She was the same age, and writing this very novel in 2017, when her 16-year-old son killed himself. Her book, Where Reasons End, written straight afterwards, addressed some of the same issues. Can words ever hold us together and help us survive? Or do they force us towards trite explanations that diminish the suicide itself? And whether with or without words, why should we carry on living?

Where Reasons End was a completely abstract novel of disembodied dialogue between mother and child; by contrast, Must I Go goes almost to the other multi-storied, heavily detailed extreme. In it, Lilia is not only looking back on her own life (three husbands, five children, 17 grandchildren) but also annotating the published diary of Lucy’s father Roland, a womanising narcissist whom she only met four times, the second occasion both losing her virginity to him and becoming pregnant aged 16. Rather than write her own memoir, for two-thirds of the book she provides Lucy’s daughter and granddaughter with a spiky commentary on half a century of Roland’s eminently forgettable life.

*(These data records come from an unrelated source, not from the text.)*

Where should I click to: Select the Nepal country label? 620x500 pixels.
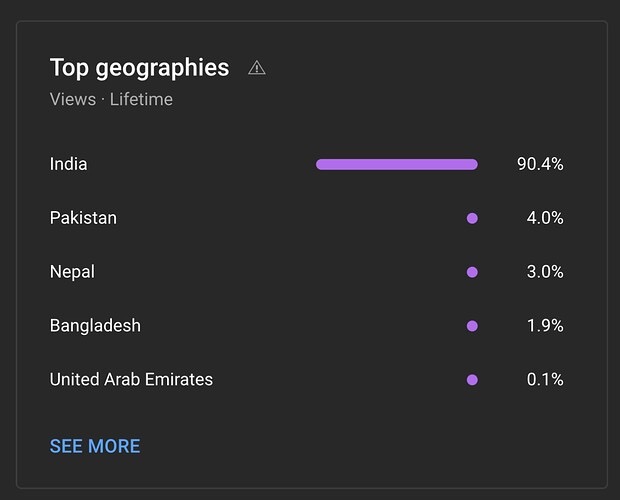pos(72,272)
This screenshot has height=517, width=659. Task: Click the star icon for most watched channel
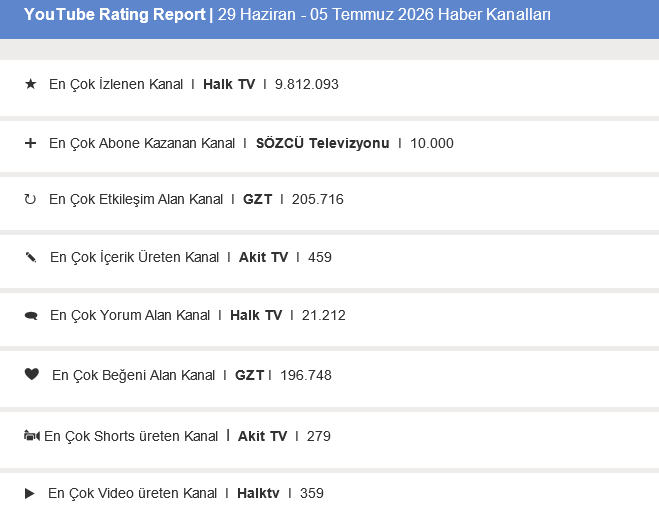point(31,84)
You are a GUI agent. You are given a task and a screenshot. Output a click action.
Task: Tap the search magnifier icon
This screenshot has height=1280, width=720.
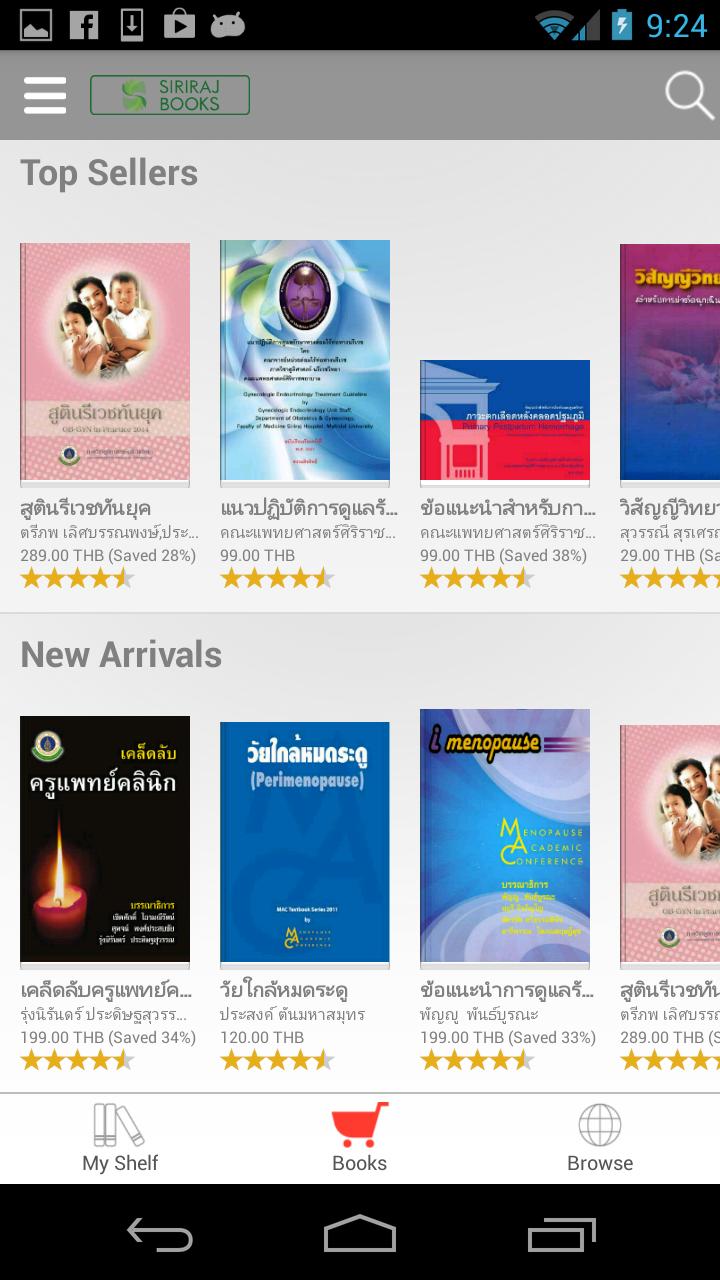click(689, 96)
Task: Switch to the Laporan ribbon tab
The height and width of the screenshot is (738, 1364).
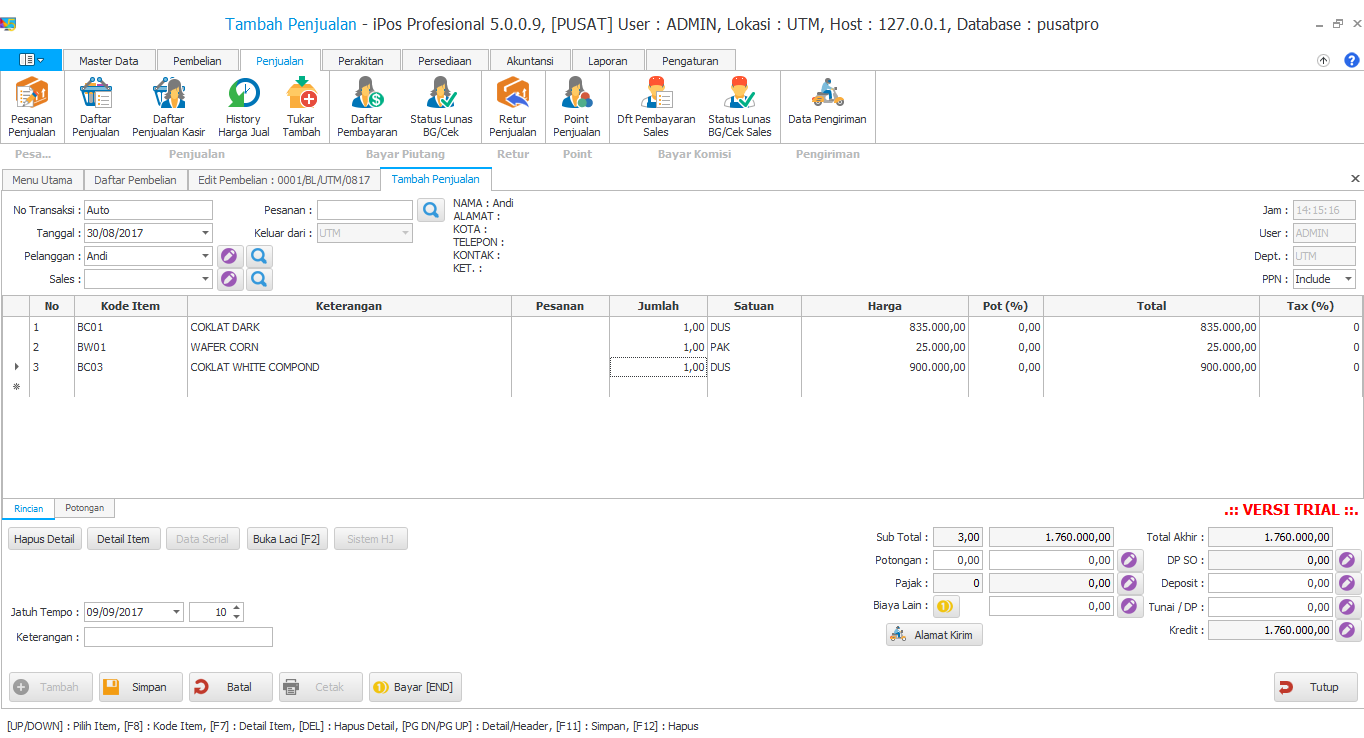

The novel doesn’t quite work because Ronald’s intimate journal is, like Lilia’s inner monologues, too heavily aphoristic, but one senses what Li is trying to do. Roland’s life has already been heavily edited, with vast chunks of it lost. Over the years, his dreams deflate or start to look ridiculous. But he’s there not just as Lucy’s father (they didn’t know each other) but to provide distance and context, and to be retrospectively argued with, just as Lilia will always want to do with Lucy. Because as long as she can summon them up in words, there might be some kind of afterlife, however hopeless, in the incubator yet.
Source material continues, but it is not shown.